Large language models have enabled natural-language interfaces to data and BI, promising to democratize analytics and reduce reliance on specialist data teams [11], [12]. Recent research prototypes and commercial products highlight LLM-powered agents that generate SQL from natural language, build dashboards, and automate portions of the analytical workflow [3], [13], [14]. These systems, however, largely presuppose that the hard work of data curation has already been done: the organization has a central warehouse or lakehouse, reasonably consistent schemas, and a well-defined semantic layer encoding business entities and metrics.

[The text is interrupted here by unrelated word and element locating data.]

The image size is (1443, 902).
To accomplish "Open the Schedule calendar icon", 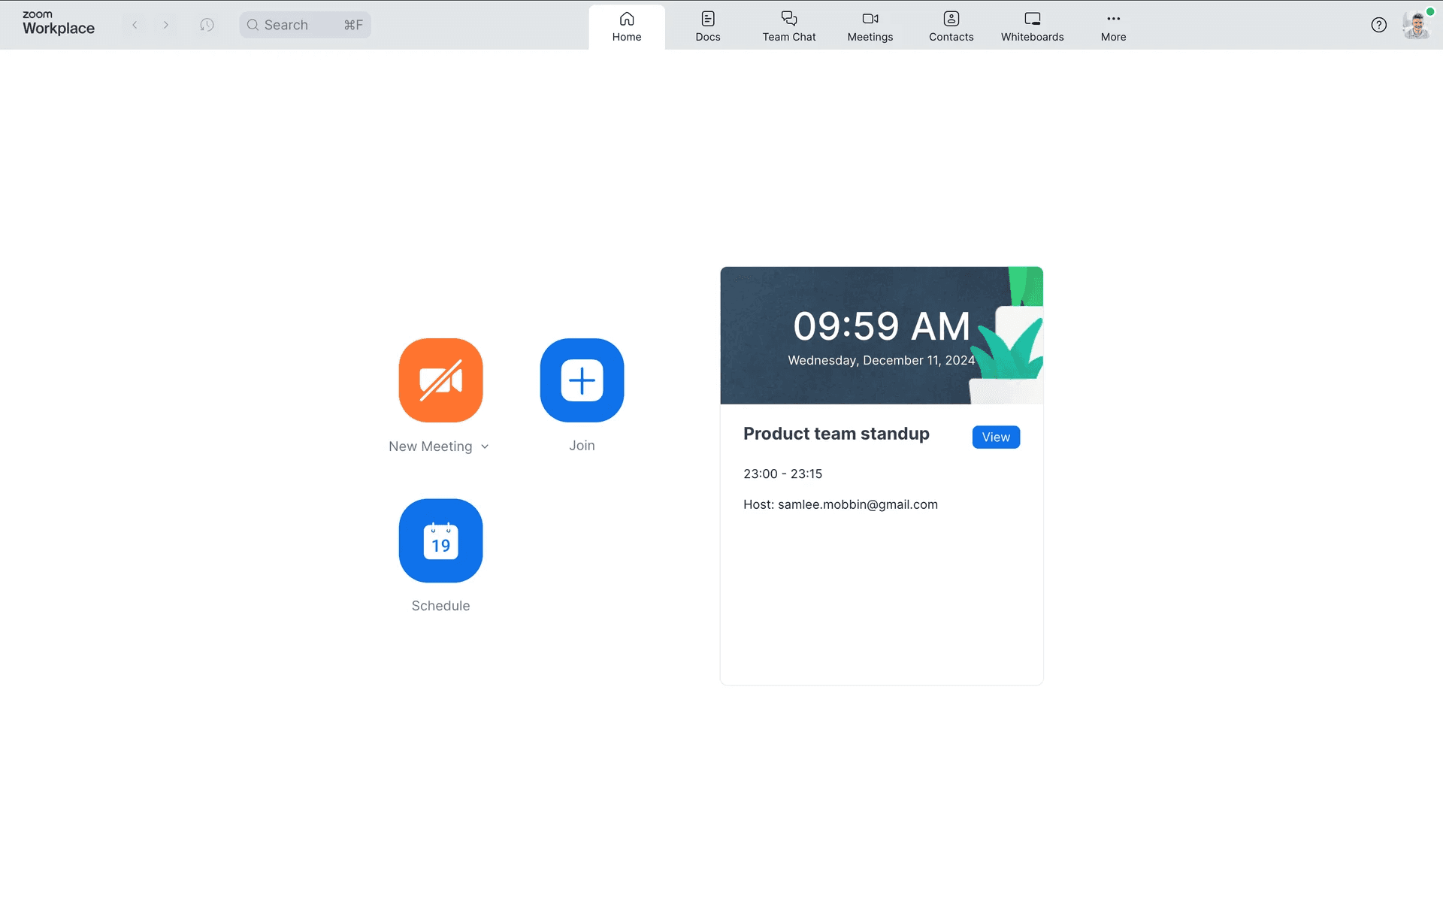I will click(440, 540).
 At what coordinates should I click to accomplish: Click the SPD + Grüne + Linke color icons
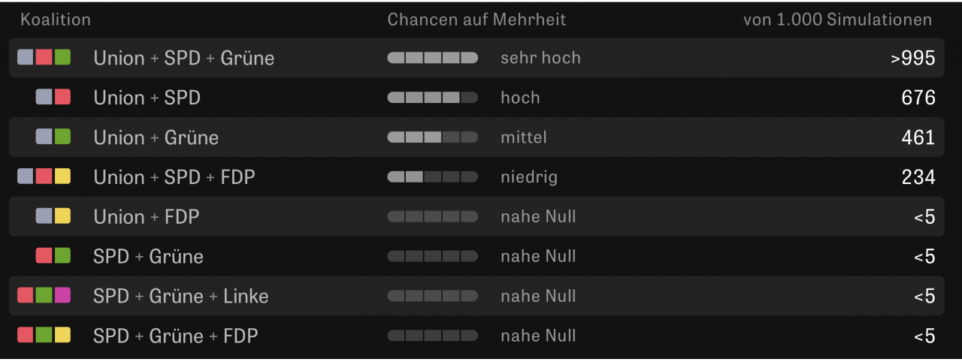point(44,296)
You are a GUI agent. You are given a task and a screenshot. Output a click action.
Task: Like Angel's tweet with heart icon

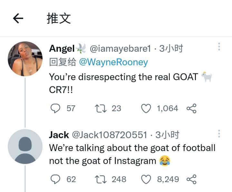coord(147,108)
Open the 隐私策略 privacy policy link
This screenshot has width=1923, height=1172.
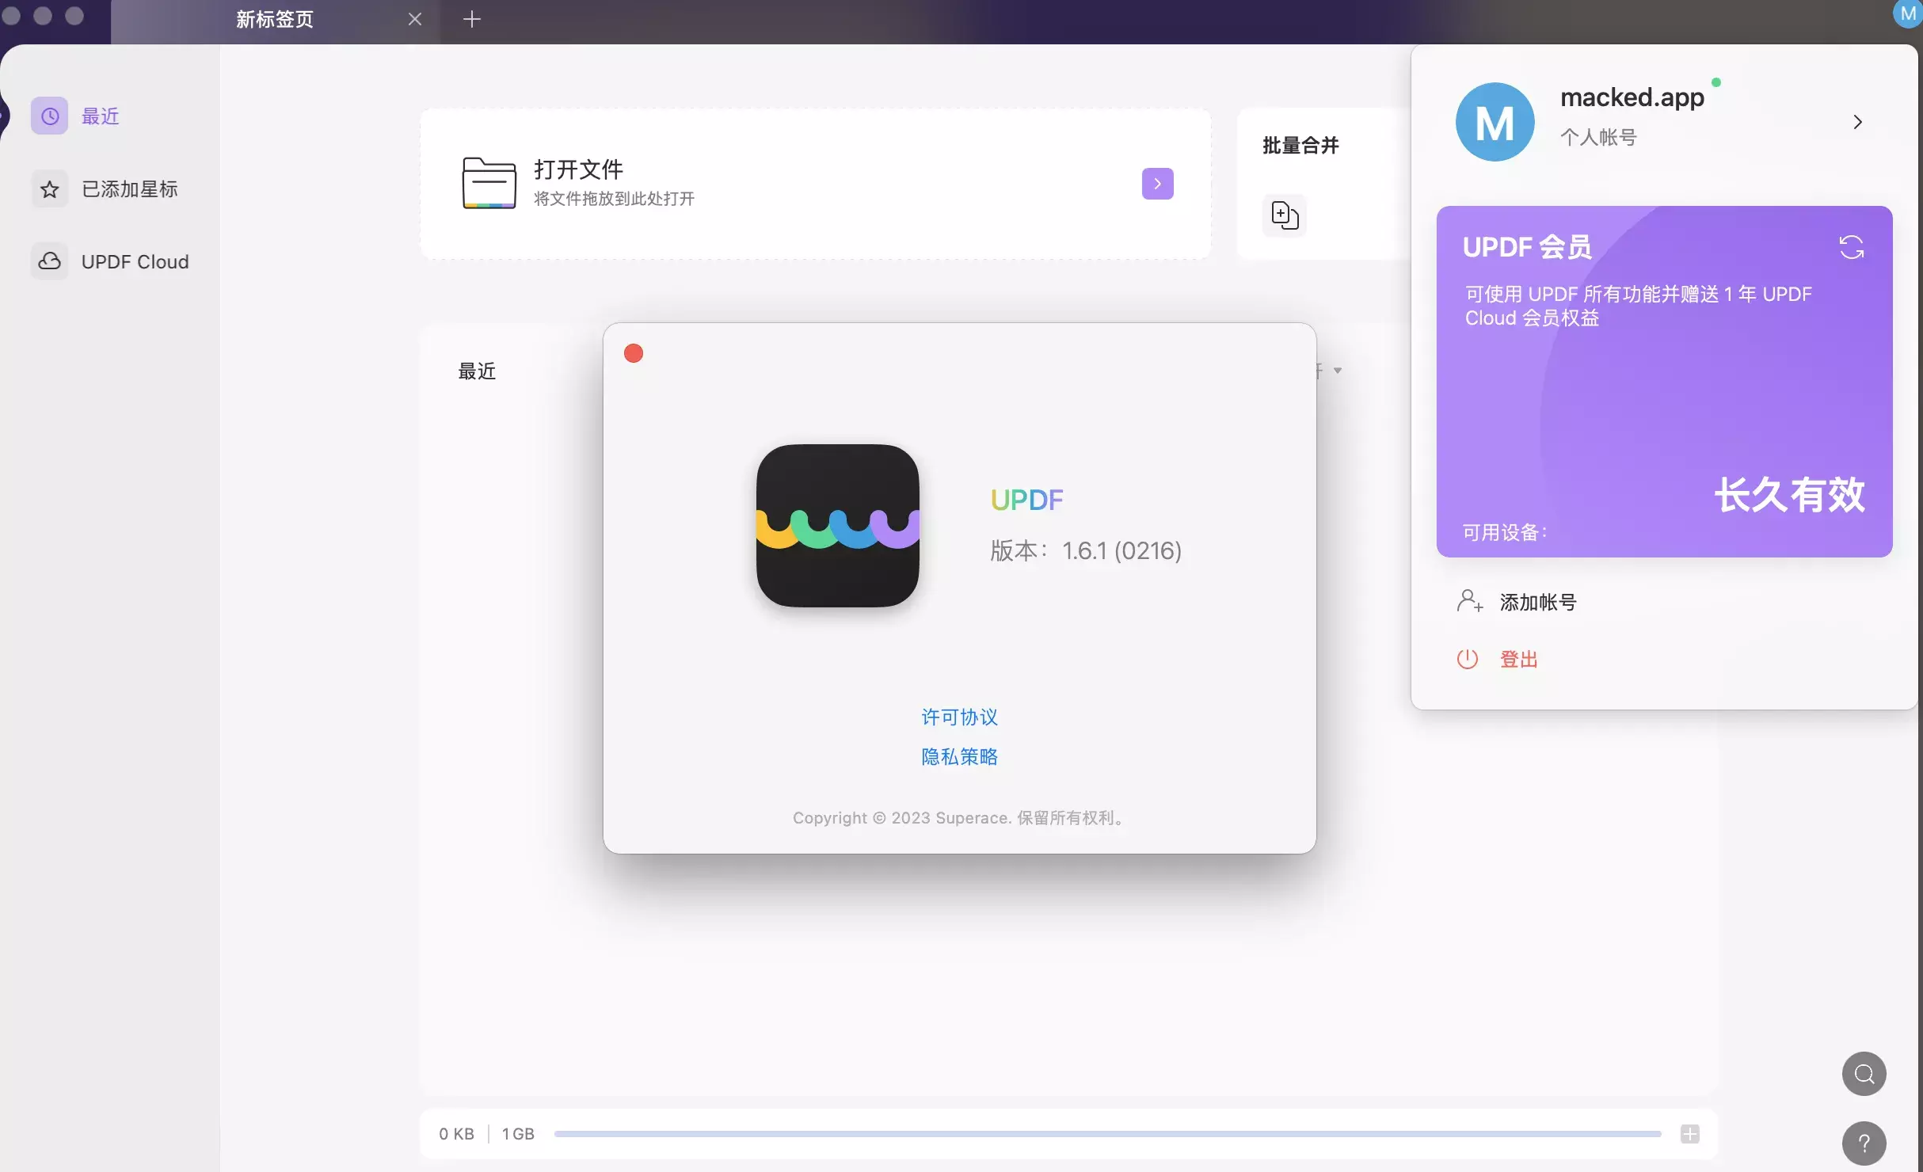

In day-to-day practice, many organizations do not meet these prerequisites. Business-critical data is spread across multiple operational systems and analytical stores; exports and spreadsheets proliferate; SaaS tools hold key fragments of process and customer state; and documentation is sparse or outdated [5], [15]. In such environments, insisting on a complete, manually curated warehouse and semantic model before deploying AI severely delays any benefits. Yet, applying LLMs naively on top of raw, heterogeneous sources without structure or governance risks brittle, inaccurate, or unsafe analytics [16], [17].

Benchmarks illustrate the severity of this gap. While GPT-4-based agents achieve ~86% accuracy on Spider 1.0 [18], performance drops dramatically on Spider 2.0 [19]—which involves complex enterprise environments with over 3,000 columns and multiple SQL dialects—where even advanced models achieve only ~10% success. This underscores that current NL2SQL and AI-over-BI systems are optimized for curated, structured settings rather than the heterogeneous, evolving data realities of real enterprises [13], [19].

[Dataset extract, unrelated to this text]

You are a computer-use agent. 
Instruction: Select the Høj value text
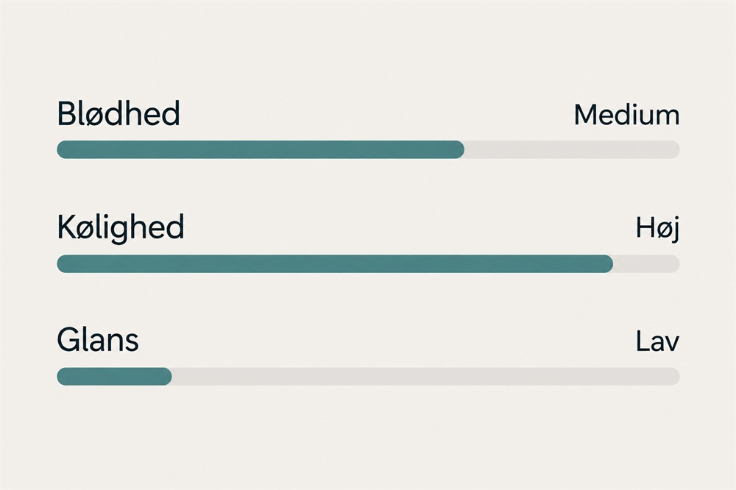point(657,229)
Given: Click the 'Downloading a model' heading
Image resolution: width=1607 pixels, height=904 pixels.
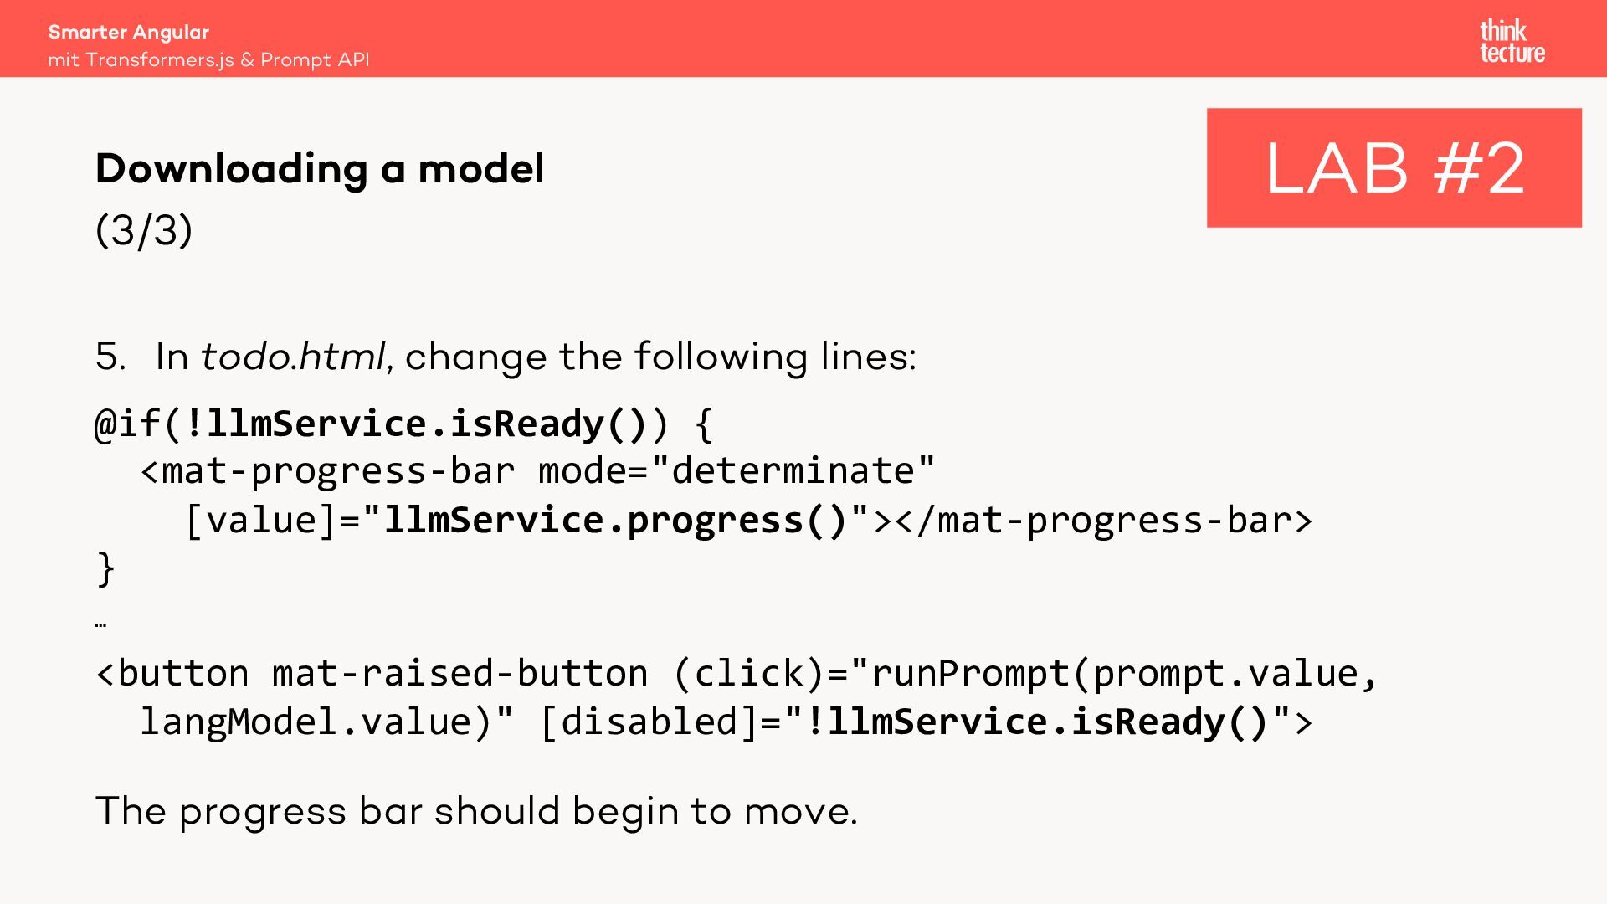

This paper asks: Can we design a production-grade, LLM-orchestrated BI layer whose first responsibility is to bring structure and governance to chaotic, multi-source data, and only then expose it as an AI-assisted BI interface? We answer this with Chaos 2 Clarity.

1.1 Research Gap

Existing work on LLM-over-data [3], [13], [20], [21] largely presupposes a curated backend. NL2SQL systems [13], [22] are evaluated on clean benchmarks (Spider [18], BIRD [23]) with well-specified schemas. LLM-assisted data catalog tools [7], [8], [24] address metadata enrichment but stop short of full BI orchestration. Multi-agent frameworks [25], [26], [27] provide orchestration primitives but do not address synthesizing a semantic model from raw, heterogeneous sources. RAG systems [9], [10], [28] are primarily designed for unstructured documents rather than mixed structured-unstructured enterprise environments. No existing production-oriented system simultaneously addresses (a) automated semantic synthesis over uncurated heterogeneous sources, (b) multi-agent BI orchestration over the resulting semantic layer, and (c) feedback-driven continual refinement—all within a governance-aware, deployable architecture. Chaos 2 Clarity fills this gap.

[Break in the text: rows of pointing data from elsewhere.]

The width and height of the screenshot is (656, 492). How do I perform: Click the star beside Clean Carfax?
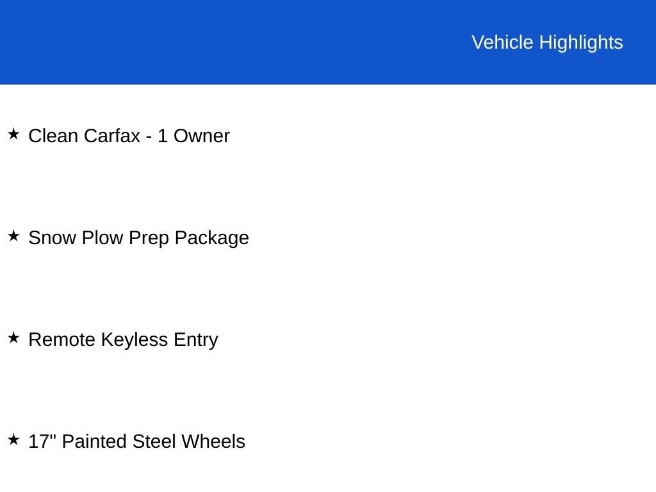pos(13,135)
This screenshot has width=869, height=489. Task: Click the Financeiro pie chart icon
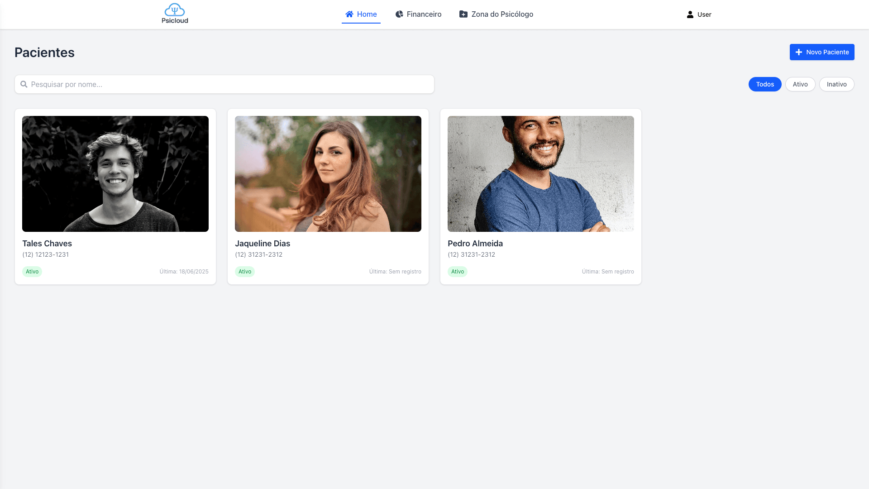(x=399, y=14)
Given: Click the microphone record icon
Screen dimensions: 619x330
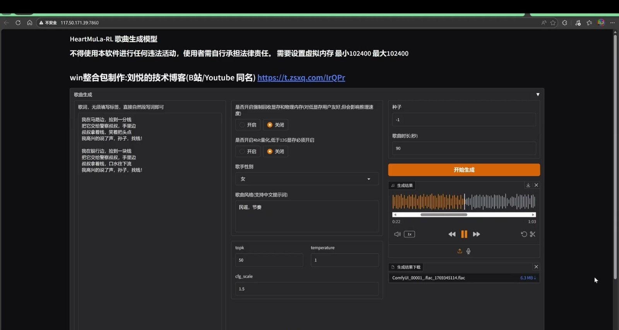Looking at the screenshot, I should 469,251.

2 Problem Statement and Research Questions

We consider organizations where data relevant to business intelligence is:

• Heterogeneous: relational databases, data lakes, CSV/Excel files, SaaS APIs, logs, and document stores [5], [6].
• Uncurated: inconsistent naming conventions, missing or partial documentation, no unified semantic catalog [7].
• Evolving: schemas change, new sources appear, and governance policies need continuous updates [15], [17].

RQ1 – Semantic Unification over Uncurated Sources. How effectively can an automated, LLM-assisted semantic layer builder discover entities, metrics, and relationships across heterogeneous, uncurated enterprise sources, compared to a manually modeled semantic layer [7], [8], [24]?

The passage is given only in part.